Humboldt-Universität zu Berlin - Sprach- und literaturwissenschaftliche Fakultät - Nordeuropa-Institut

 
 

Liebe Leserinnen und Leser!
Liebe Skandinavistik-Studierende!

"Der Spätherbst in Berlin hat gewöhnlich noch einige schöne Tage ..." - so beginnt eine Erzählung von E. T. A. Hoffmann, und mit diesen Worten möchte ich Sie trösten, sollte der Semesteranfang schon einen Hauch der bevorstehenden Wintertage spüren lassen. Aber gerade ein Semesteranfang hat ja immer etwas Aufregendes, etwas Erwartungsvolles in sich (nicht nur seitens der Studierenden!); man hofft (noch), all das verwirklichen zu können, was man sich vorgenommen hat, und man freut sich auf den Lehrbetrieb, auf erneute Gemeinschaft.

Wie sieht es nun im Nordeuropa-Institut aus? Das Sommersemester verlief nach dem hektischen Wintersemester zuvor "geregelt", wie es damals im Vorwort gewünscht wurde: Die Schwedisch-Lektorin Ida Zelic nahm ihre Arbeit energisch und mit großem Elan auf, die neue Mitarbeiterin in der Sprachwissenschaft, Kristina Kotcheva, ebenso. Ein Curriculum über baltische Studien, eine wichtige und sehr aktuelle Erweiterung des Profils des Nordeuropa-Instituts, ist in Vorbereitung. Auch die Besetzung der dringend benötigten Mitarbeiterstelle in der Literaturwissenschaft scheint realistisch. Hingegen ist zur Zeit leider nur die Hoffnung, nicht aber die Gewißheit stark, daß die Professur für Literaturwissenschaft endlich wieder besetzt wird. In der Mediävistik können wir momentan nur hoffen, daß sich die personelle Situation in der Zukunft bessert.

Die internationale Reichweite des Instituts erweitert sich von Jahr zu Jahr: Das zeigt sich nicht nur in dem geplanten Studienangebot des neuen Semesters und in der großen Zahl der Besuchenden und Gastvortragenden.

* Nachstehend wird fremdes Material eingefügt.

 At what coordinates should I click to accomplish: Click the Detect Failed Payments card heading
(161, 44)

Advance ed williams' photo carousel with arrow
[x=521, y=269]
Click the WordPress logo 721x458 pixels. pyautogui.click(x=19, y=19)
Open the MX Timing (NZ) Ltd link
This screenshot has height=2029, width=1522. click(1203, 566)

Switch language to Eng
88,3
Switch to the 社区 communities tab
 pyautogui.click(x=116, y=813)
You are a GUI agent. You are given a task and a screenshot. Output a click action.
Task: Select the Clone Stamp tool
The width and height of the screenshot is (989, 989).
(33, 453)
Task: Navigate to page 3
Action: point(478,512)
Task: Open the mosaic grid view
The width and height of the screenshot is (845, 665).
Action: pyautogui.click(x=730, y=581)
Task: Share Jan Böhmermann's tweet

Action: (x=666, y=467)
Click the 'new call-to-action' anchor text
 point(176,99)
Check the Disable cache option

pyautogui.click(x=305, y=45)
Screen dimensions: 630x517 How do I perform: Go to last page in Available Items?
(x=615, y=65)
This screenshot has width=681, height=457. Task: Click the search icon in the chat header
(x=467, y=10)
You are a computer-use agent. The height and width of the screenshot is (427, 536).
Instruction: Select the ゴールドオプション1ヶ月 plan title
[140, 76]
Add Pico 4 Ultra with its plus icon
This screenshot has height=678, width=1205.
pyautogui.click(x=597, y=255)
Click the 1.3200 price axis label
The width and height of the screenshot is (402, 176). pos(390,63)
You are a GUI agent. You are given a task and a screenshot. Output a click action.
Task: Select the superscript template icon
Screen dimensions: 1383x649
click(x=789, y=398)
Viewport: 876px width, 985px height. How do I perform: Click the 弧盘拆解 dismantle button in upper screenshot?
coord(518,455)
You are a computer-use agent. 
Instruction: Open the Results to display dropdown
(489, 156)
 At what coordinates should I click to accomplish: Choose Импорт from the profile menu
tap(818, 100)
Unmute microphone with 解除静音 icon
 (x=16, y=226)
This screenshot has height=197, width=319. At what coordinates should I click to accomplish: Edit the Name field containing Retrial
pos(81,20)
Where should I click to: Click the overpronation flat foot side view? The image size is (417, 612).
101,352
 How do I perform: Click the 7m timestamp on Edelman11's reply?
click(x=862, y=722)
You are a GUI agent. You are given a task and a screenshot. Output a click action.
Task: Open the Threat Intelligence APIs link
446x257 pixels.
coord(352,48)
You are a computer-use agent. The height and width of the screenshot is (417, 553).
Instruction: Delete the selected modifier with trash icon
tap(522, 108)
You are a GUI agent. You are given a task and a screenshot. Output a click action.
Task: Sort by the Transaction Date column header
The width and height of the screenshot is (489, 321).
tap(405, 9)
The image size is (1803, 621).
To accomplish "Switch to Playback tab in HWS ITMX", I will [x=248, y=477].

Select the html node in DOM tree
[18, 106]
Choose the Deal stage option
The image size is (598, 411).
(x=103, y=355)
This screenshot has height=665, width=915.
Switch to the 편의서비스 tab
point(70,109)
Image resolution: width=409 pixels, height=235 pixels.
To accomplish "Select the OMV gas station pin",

So kommt mit Thorsten Nybom für längere Zeit ein schwedischer Gastprofessor, die deutsch-schwedischen Forschungsprojekte zeigen interessante internationale Perspektiven, und nicht zuletzt bietet die Zusammenarbeit mit Södertörns högskola in Stockholm immer mehr Möglichkeiten für Skandinavist/innen, sich an internationaler und interdisziplinärer Forschung zu beteiligen.

Internationale Atmosphäre zeigt sich auch in der Herkunft des Personals: Im Sommersemester hatten wir - über die fünf skandinavischen Lektorate hinaus - Mitarbeitende aus Bulgarien, Finnland, Polen, Rußland und Ungarn. Dies entspricht der internationalen Zusammensetzung der Fachschaft, im letzten Semester beispielsweise mit Studierenden u. a. aus Belgien, Bulgarien, Estland, Finnland, Litauen, Lettland, Norwegen, Polen, Rußland, Schweden.

Weltoffen und den neuen Herausforderungen gewachsen, zeigt sich für mich die Berliner Skandinavistik. Mit diesem Eindruck nehme ich Abschied von Berlin und dem Nordeuropa-Institut. Nach vier Semestern nicht ohne Wehmut und nicht ohne die Hoffnung, daß sich die fachlichen und freundschaftlichen Beziehungen, die ich mit Kolleg/innen und Studierenden hatte, auch zukünftig als langfristig bewähren werden.

Ich wünsche Ihnen einen schönen Semesteranfang, denken Sie an Hoffmann, der in den erwähnten Herbsttagen in Berlin Ritter Gluck, Künstler und Kunst getroffen hat! Vielleicht erleben auch Sie ähnliche Begegnungen.